Tic-Tac-Toe Arm Robots
The goal of this project is to simulate a robotic arm that can understands and plays the game Tic-Tac-Toe. The techniques used to accomplish this include Q-Learning (Reinforcement Learning), Python Image Processing, and a PyBullet Simulation of two robotic arms and an RGB camera.
Setup
Below describes how the simulation was setup in PyBullet:
- Two robot arms on each assigned with ‘X’ or ‘O’ on each side.
- Two trays with the cubes laid out horizontally for easy pick up.
- Five “X” cubes and five “O” cubes since the most amount of move each arm can make is five.
- A game board in the middle with a grid of nine boxes.

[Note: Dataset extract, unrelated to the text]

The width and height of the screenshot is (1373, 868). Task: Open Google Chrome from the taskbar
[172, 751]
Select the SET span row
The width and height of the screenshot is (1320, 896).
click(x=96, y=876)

- An RGB top down camera in the middle is zoomed into the board.

Image Processing
The RGB camera will capture an image of the board after every move. Image masking will then be used on the RGB image to separate the ‘X’ and the ‘O’ out into two different images. Then those two images will be scan for the positions of each cube and the result will be updated into a 2D grids of 1, -1, and 0 (which indicates ‘X’, ‘O’, and ’empty’) to be used for the reinforcement learning part.



Reinforcement Learning
In short, the robot arm will then learn how to play Tic-Tac-Toe by getting reward for winning and getting punish when losing. Using Q-learning, one robot arm will be the learning agent and start playing against an arm that places the cube randomly until it gets better. After a certain amount of iteration, the current policy will be apply onto the other arm and the learning continue on.